To reiterate, to gain more respect you need to set the following three goals:
- A) Keep your word
- B) Treat others like they are royalty
- C) Stay focused and don’t veer away from your values
I want to talk about Seinfeld for a second. The guy’s a comical genius, and if he doesn’t make you laugh then there may be something wrong with you… kidding. In a speech I heard yesterday, Seinfeld says that his success is based on habit.
Quite clearly, what he said is that all you need to do is the following:
- Buy a paper calendar
- Get a permanent red marker
- Every day, put a big X through the day if you spent time on your passion
Not a bad formula for success. You could almost use these three steps for any goal. Respect is no different, and you could apply the same principle. Every day, put an X through the day if you kept to the three goals above. Once it’s a habit, respect will flow into your life like a freight train speeding down a railway track.
The challenge with respect is like most things in life: it’s just too bloody complicated.
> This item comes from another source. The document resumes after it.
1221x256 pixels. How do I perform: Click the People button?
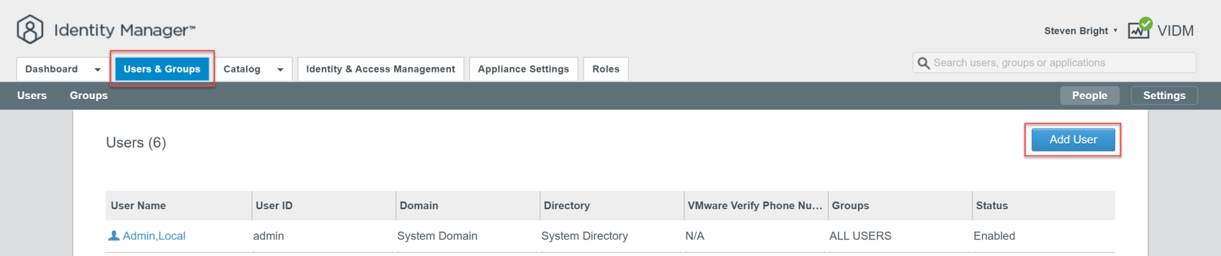pos(1089,95)
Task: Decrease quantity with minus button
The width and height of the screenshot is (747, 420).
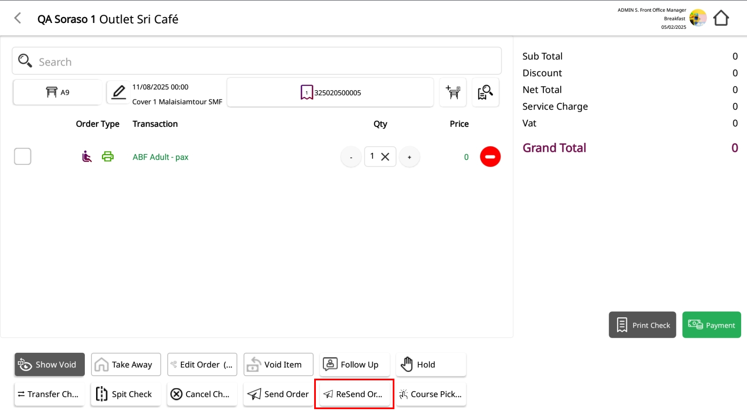Action: tap(351, 157)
It’s like a foreign matter from Mars that nobody knows how to bring back to Earth. It’s not easy to articulate. Complex things rarely get achieved, so dumb it right down.
To be in control of your mind, remain disciplined, and treat others with respect, you can try the following three practices:
1. Write your thoughts down
Respect is gained when you can demonstrate to others that your mind is under control. People respect you when you treat them well. It’s hard to be nice to people if you are walking around with a head full of negative thoughts.
Through blogging, I’ve learned to write my thoughts down and get them out of my head. This allows me, during work hours, to have a clearer mind that can be focused on treating others well. I am able to remember what’s important to the various people I interact with, and this helps me build rapport. Rapport is the gateway to respect.
It’s hard for someone to respect you if they don’t have rapport with you. If you aren’t into blogging like me, then try something like doing five minutes of journaling. There’s a great journal called The Five-minute Journal which has a good guide. Get used to expressing yourself through writing.
2. Tell people you appreciate them
It’s funny how the things that make people respect us are almost too easy not to do. One of those things is to tell people you appreciate them. I don’t mean in a fake kind of way. The best way is to do it only if you mean it, and put lots of passion into your voice.
The approximate time needed to do this is something like sixty seconds a day. The results that come from this habit are off the charts.
“People respect you when you appreciate them first”
Respect starts with you taking action first and then the benefits follow. This point is dear to my heart especially with tragedies like the one I recently witnessed where a madman killed people only meters away from me. What if you never got to tell someone how much they meant to you ever again? Do it.
3. Say sorry when you mess up
This practice is only very new for me. I make mistakes all the time, just like you do. Until recently, I never said sorry or acknowledged them. Now I do it every time. Last week I offended my friend because he thought I didn’t respect his partner. I said sorry.
The week before, I snapped at someone because I had hardly slept the night before. I told them the next day I was sorry. I got off a train and said some silly things to a train conductor because his voice through the PA was interrupting my mobile phone conversation. I said sorry.
You will be the person everyone respects when you can apologize without being asked when you’ve done something wrong.
- A) Within a month, I felt better about myself
- B) Within three months I noticed more people said hello to me
- C) Within six months my advice on social media began to be shared by people I respected
- D) Within a year I became the go-to person for people who are way smarter and more successful than me.
And then, of course, I would experience a challenging life experience and sometimes forget all of the rules I’ve just mentioned. That’s okay. We’re not Superman 24 / 7, chief!